The Ebionites were practising Jews, mainly in Israel, Syria and Cappadocia, who accepted Jesus as the Messiah, without accepting the virgin birth and other dogma that were increasingly insisted upon by Pauline Christians, who eventually rejected the Ebionites as heretics.

Symmachus also wrote commentaries, not extant, apparently attacking the Gospel of Matthew. Origen states that he obtained these and others of Symmachus' commentaries on the scriptures from a certain Juliana, who, he says, inherited them from Symmachus himself" (Eusebius, Historia Ecclesiae. VI: xvii). Palladius (Hisoria. Laus. lxiv) found in a manuscript that was "very ancient" the following entry made by Origen: "This book I found in the house of Juliana, the virgin in Caesarea [in Cappadocia], when I was hiding there; who said she had received it from Symmachus himself the interpreter of the Jews". The date of Origen's stay with Juliana was probably 238-41, but Symmachus's version of the Scriptures was already known to Origen (ca 228) when he wrote his earliest commentaries. Epiphanius unreliably states that Symmachus was a Samaritan who having quarrelled with his own people converted to Judaism.

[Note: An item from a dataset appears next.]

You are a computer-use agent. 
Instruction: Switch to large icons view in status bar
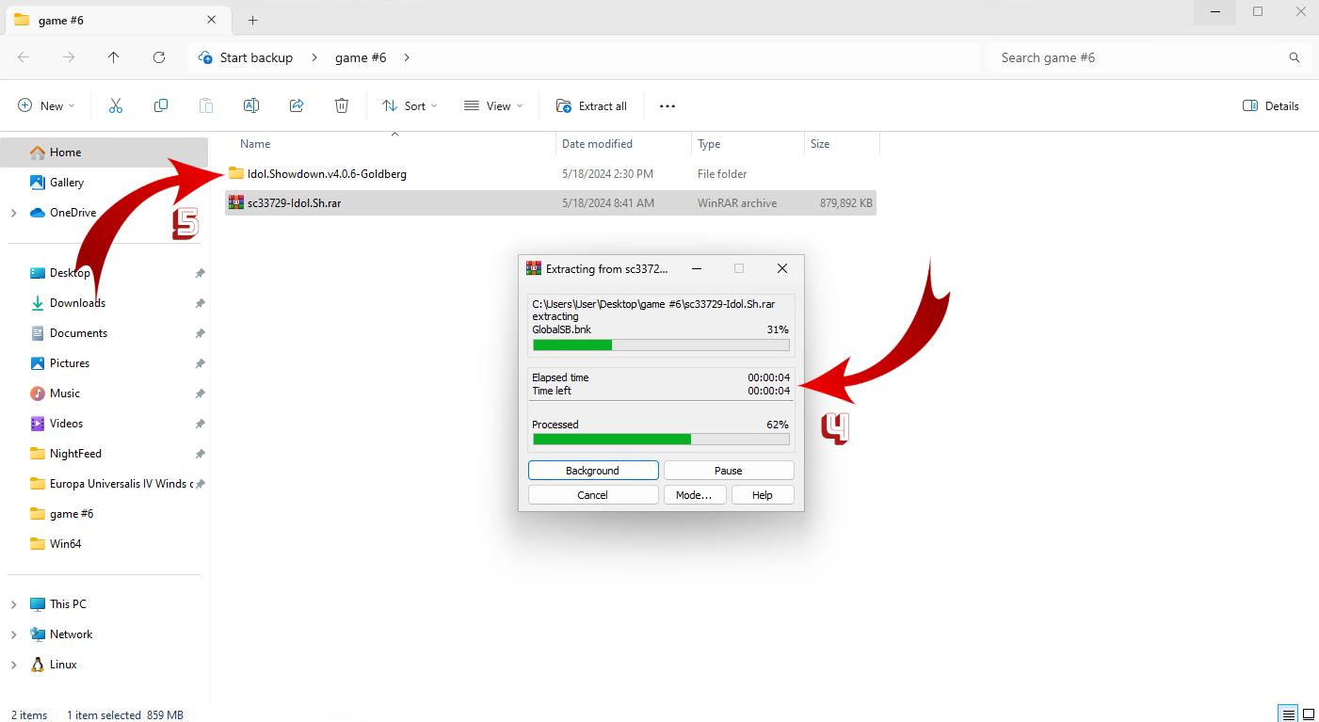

From the language of many later writers who speak of Symmachus, he must have been a man of great importance among the Ebionites, for "Symmachians" remained a term applied by Catholics even in the 4th century to the Nazareans or Ebionites, as we know from the imitator of Ambrose (the 'Ambrosiaster' (Prologue to the Epistle to the Galatians) and from Augustine's writings against heretics.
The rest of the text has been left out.